▸ Activity:
At the line with "This screenshot has width=915, height=549.", start transcribing; stop after the last line of the data below. Keep it exact and leave pictures out.

[Information provided — start]

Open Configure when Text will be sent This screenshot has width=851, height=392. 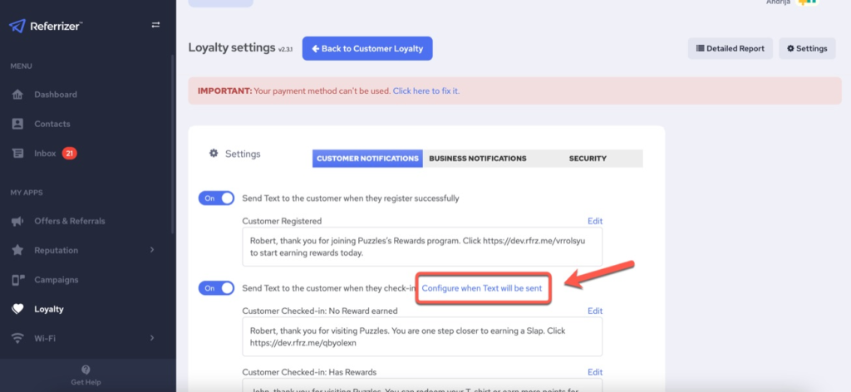point(482,287)
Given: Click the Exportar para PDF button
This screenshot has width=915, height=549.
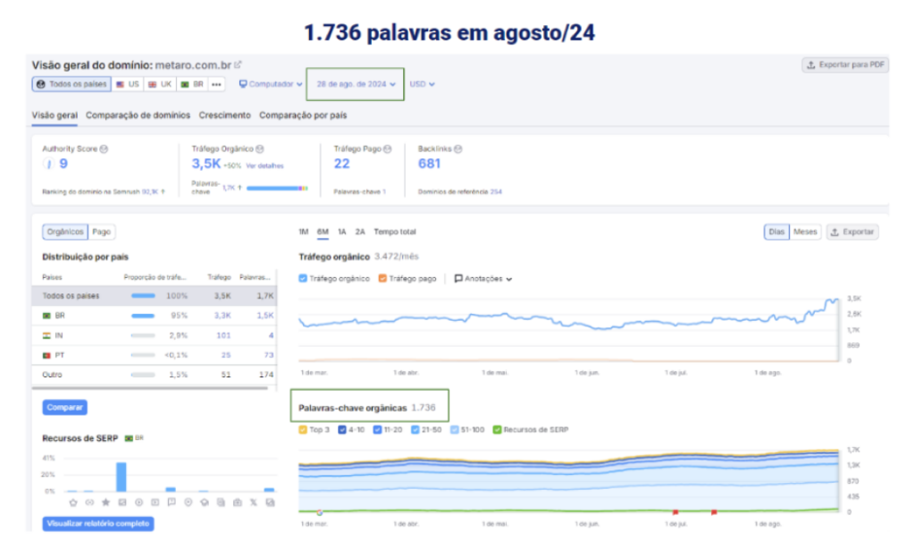Looking at the screenshot, I should 845,65.
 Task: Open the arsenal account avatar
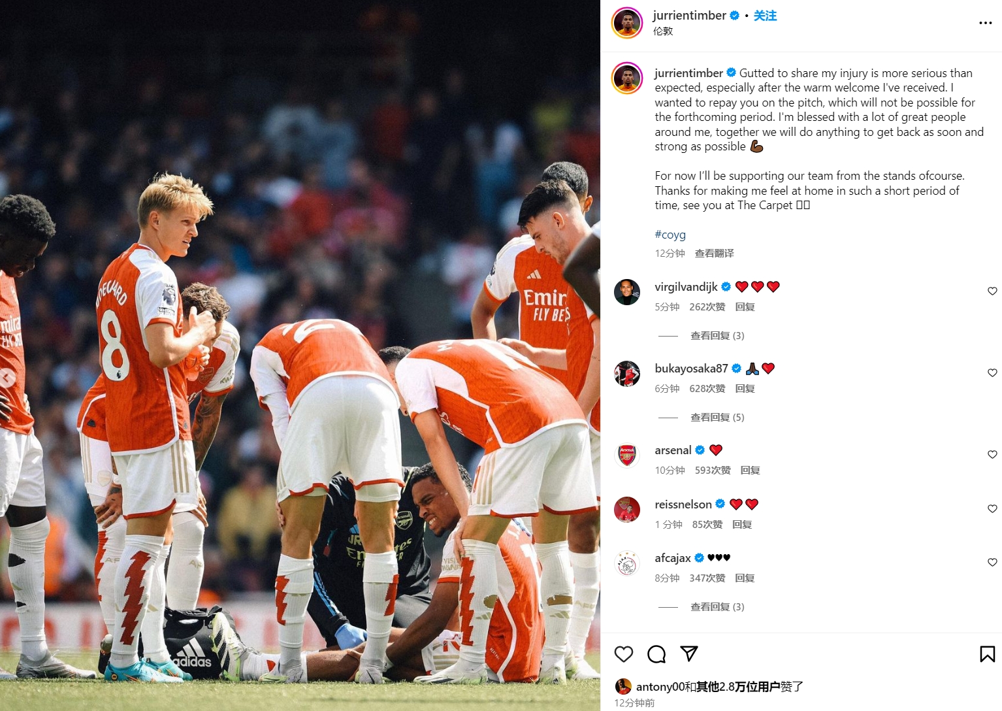pyautogui.click(x=627, y=455)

[Information provided — finish]

▸ Task response:
This screenshot has width=915, height=549.
Looking at the screenshot, I should 845,65.
 Task: Open the arsenal account avatar
pyautogui.click(x=627, y=455)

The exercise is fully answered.